Bonjour Gérald Arboit, vous êtes directeur de recherche au Centre Français de recherche sur le renseignement (CF2R), historien contemporanéste, spécialiste du renseignement et des rapports entre le Proche-Orient et l’Occident et ancien expert pour le ministère des Affaires Etrangères. Pour commencer cet entretien pourriez vous nous éclairer sur cette formule : l’islam catalyseur du radicalisme ?
Bonjour, cette expression renvoie d’abord à l’idée que l’islam est perçue comme la religion des pauvres. Cette notion n’a pas attendu Emmanuel Todt pour être érigée en vérité. Avant lui, l’a déjà érigé en fondement la Nation of Islam, un mouvement suprématiste afro-américain fondé dans le 4 juillet 1930 à Détroit et qu’à rendu populaire Malcolm X ; ne se définissent-ils pas comme les “poor righteous teachers” ?
Cette idéologie est très populaire dans les banlieues, tant américaines qu’européennes, où elle devient une explication de leur non-intégration perçue par les jeunes désœuvrés. Leur mal-être social, se manifestant par une violence contre cette société supposée les rejeter, est catalysé par l’islam. La religiosité qu’ils y trouvent leur donne une apparence d’appartenance communautaire. Dès lors, leur combat se fait au nom de l’islam, et non plus des motivations réelles qui les maintiennent dans leur marginalité sociale.
La radicalisation islamique ne semble pas toucher tous les pays d’Europe de la même façon (Belgique et France principalement) ; ces pays, qu’on retrouvait déjà dans les réseaux du GIA, sont encore aujourd’hui au cœur des derniers attentats. Comment peut-on expliquer cette tendance, y a-t-il des raisons culturelles, politiques ? On connait par ailleurs l’influence qu’a pu avoir l’Arabie Saoudite sur la Belgique, pourriez vous nous l’expliciter ?
Tous les pays d’Europe ne sont pas face à deux réalités : la première est une situation sociale bloquée, la seconde est une population musulmane nord-africaine. C’est la conjonction des deux qui engendre une radicalité, qui se pare d’un vernis islamique. Ensuite, le passage en prison de certains jeunes les a mis en contact avec les terroristes de 1995, se rapprochant d’eux pour des raisons communautaires et adhérant finalement à leur idéologie islamisante. Une fois sortis de prison, la logique communautaire les amène à rejoindre des membres des réseaux de soutien des mouvements nord-africains les plus actifs dans les années 1990. Pour des raisons évidentes, liées autant à la nature des courants migratoires, à une lecture nationaliste du passé colonial qu’à une mauvaise insertion sociale, les Algériens sont en pointe dans cette évolution.

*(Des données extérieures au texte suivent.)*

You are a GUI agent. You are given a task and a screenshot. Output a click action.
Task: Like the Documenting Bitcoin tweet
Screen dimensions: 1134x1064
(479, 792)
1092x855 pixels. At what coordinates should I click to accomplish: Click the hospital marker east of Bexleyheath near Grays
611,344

C’est une erreur de voir la main saoudienne derrière l’évolution actuelle. Le wahhabisme est certes radical et les Saoudiens, Etat comme ses habitants, ont largement diffusés des Corans et des armes dans l’aide humanitaire qu’ils diffusent. Il en va de l’influence des jihadistes comme de celle des mosquées en fait : ce sont les nations nord-africaines (Algérie, Tunisie, Maroc) et turques qui sont les plus influentes. Et à travers elles, l’idéologie des Frères musulmans et de leurs dissidents, comme les égyptiens Ayman al Zawahiri et Mohammad Khalil Hasan al Hakaymah (Abu Jihad al Masri, Abu Bakr Naji). Avant de devenir les idéologues d’al Qaeda et du califat, l’un comme l’autre sont passés par l’Afghanistan, au début des années 1980, où ils ont lutté contre les Soviétiques.
Les médias se concentrent généralement sur des zones géographiques très ciblées (Proche-Orient, Afghanistan, Indonésie…) ne faudrait-il pas envisager une approche plus globale, mondiale, du radicalisme religieux et, par extension, du jihadisme ?

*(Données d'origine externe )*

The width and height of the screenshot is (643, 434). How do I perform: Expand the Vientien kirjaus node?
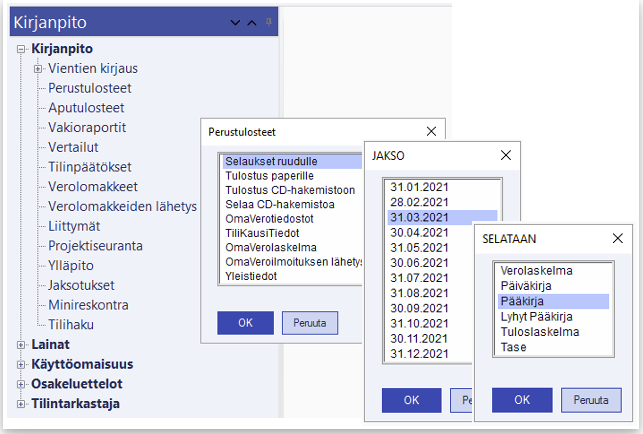38,69
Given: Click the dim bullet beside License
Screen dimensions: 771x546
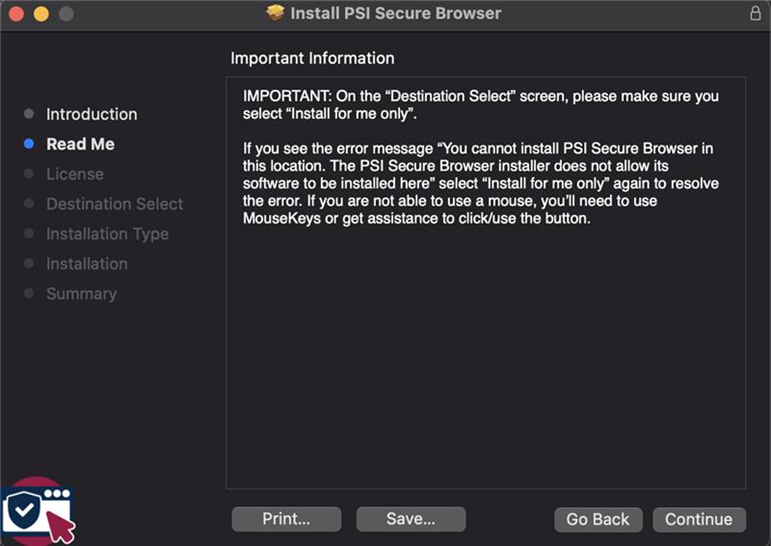Looking at the screenshot, I should (29, 174).
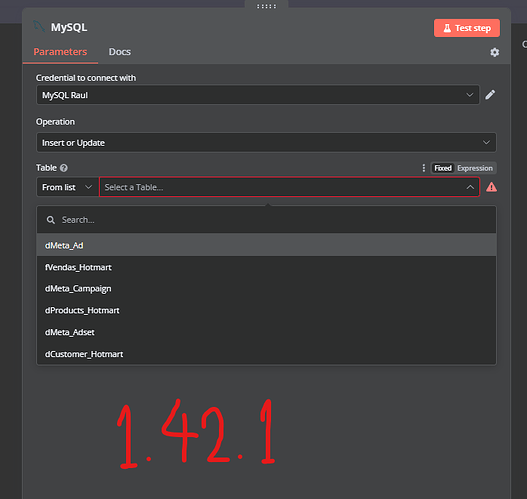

Les médias se concentrent surtout sur le phénomène terroriste. Peu importe l’actualité, si une explosion peut être attribuée à Al Qaeda ou à Daesh, elle fera la Une. Parce que cette action permet ensuite de poser la question de la préparation de la France, de l’Europe ou du monde libre, face à ce danger, avec moult spécialistes autoproclamés et débats plus ou moins orientés vers la situation interne du pays où les discussions ont lieu.

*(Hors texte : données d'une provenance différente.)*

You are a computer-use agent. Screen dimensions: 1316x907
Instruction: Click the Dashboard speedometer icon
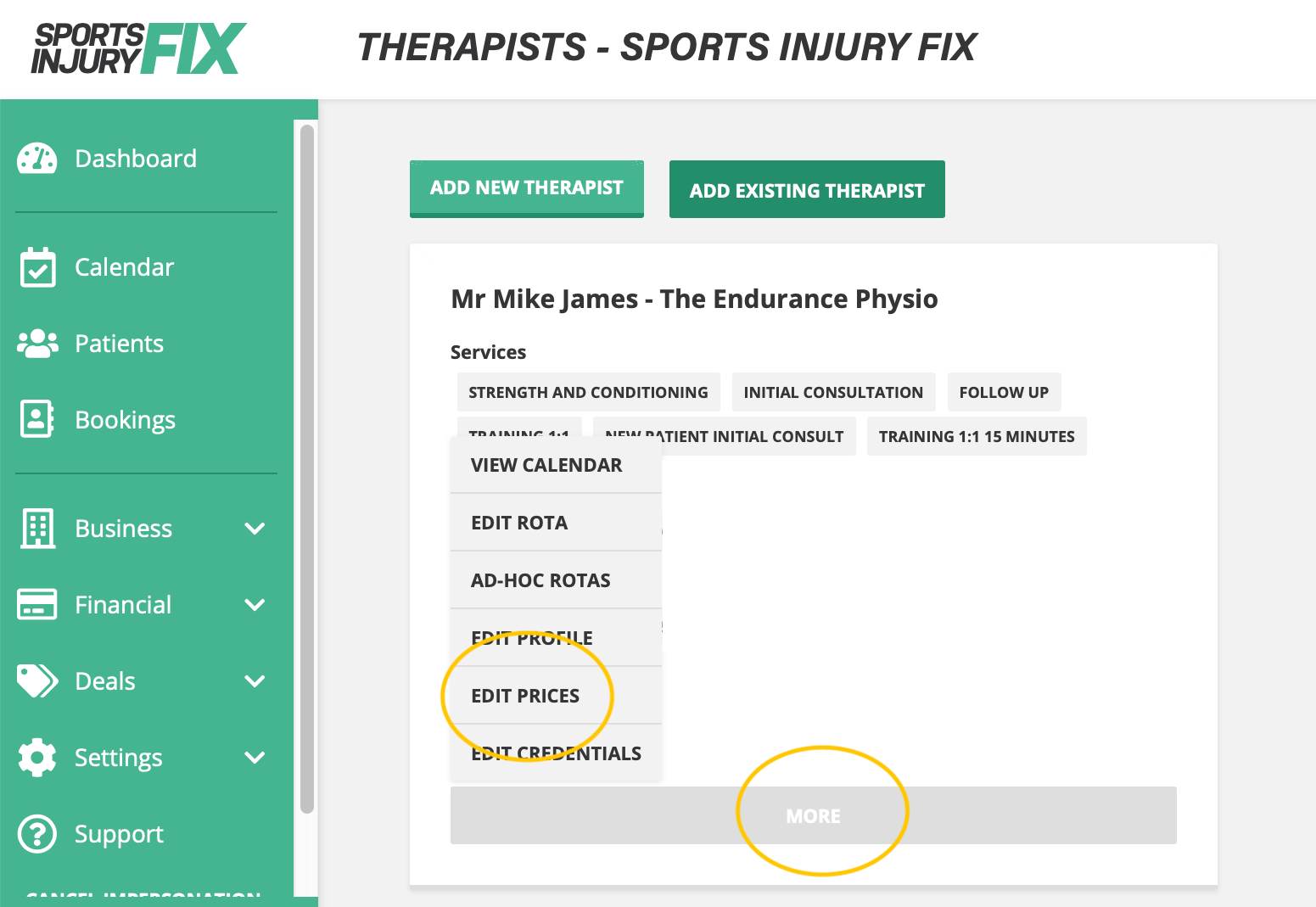37,159
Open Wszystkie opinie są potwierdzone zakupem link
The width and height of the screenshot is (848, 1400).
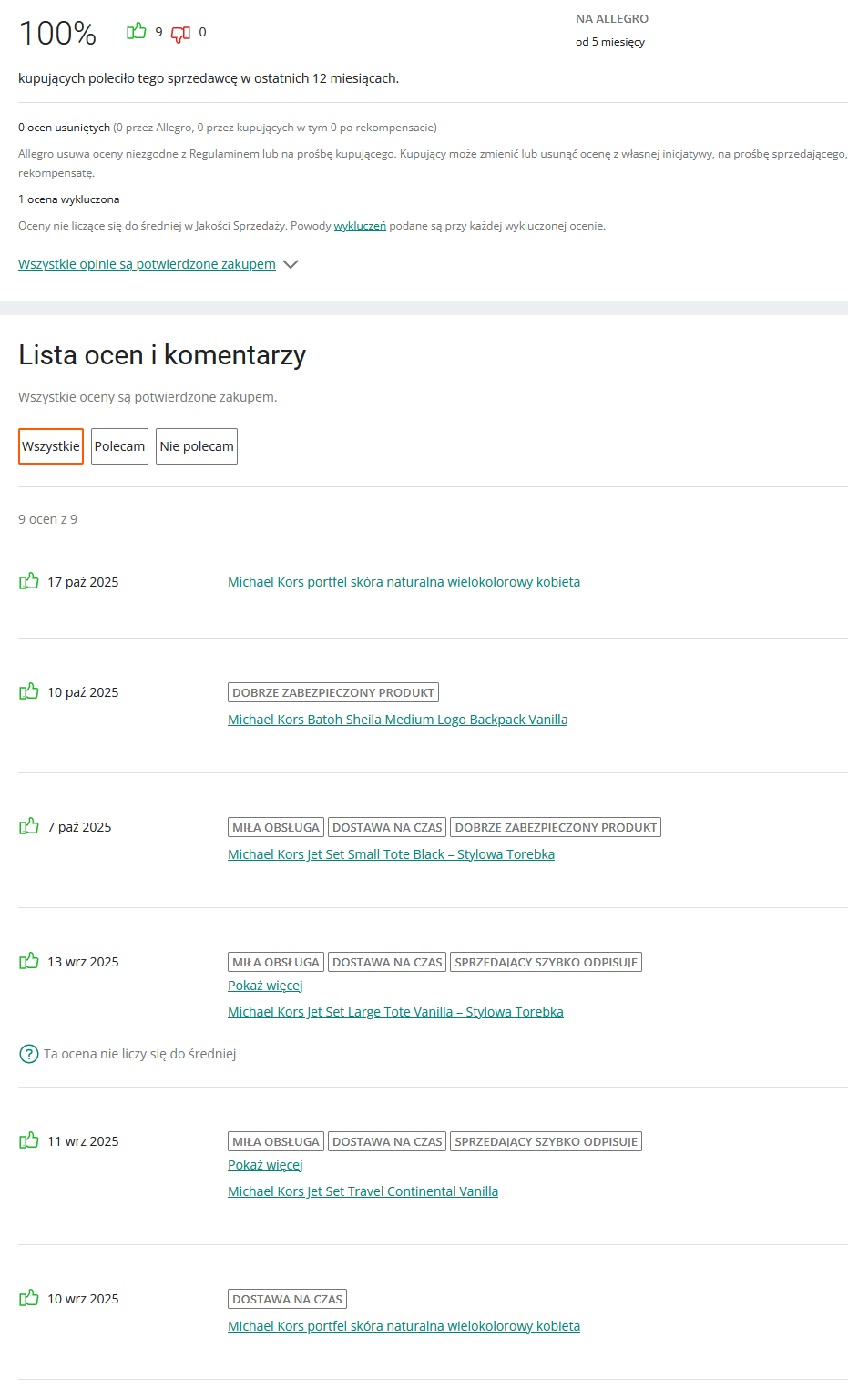[147, 264]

L’approche globale, si elle est souhaitable scientifiquement, ne ferait que brouiller encore plus le phénomène en cours. De plus, si l’on suit Abu Bakr Naji, les seuls territoires susceptibles d’adhérer à cette logique sont la Jordanie, l’Arabie saoudite, le Yémen, l’Afrique du Nord, le Nigéria, l’Afghanistan et le Pakistan : leur unité géographie, leur faible militarisation, leur aspect d’Etats plus ou moins faillis et la présence de Jihadistes, avant garde armée des Frères musulmans, offrent un espace de circulation aisée pour leur révolution. Dans des espaces déconnectés, comme l’Indonésie ou le Kenya, les conditions locales de développement rappellent que cette forme de terrorisme jihadiste se surimpose dans des territoires marqués depuis 1990, voir avant, par des formes de contestations violentes de lutte pour le pouvoir.
En Europe, et notamment dans les Balkans, et cela depuis le délitement de la Yougoslavie, le radicalisme islamique est très présent. En nous concentrant sur la Bosnie, pourriez vous nous en présenter les mécanismes, particulièrement dans ses relations avec le Proche-Orient, et les enjeux de ce territoire européen pour les acteurs extérieurs ?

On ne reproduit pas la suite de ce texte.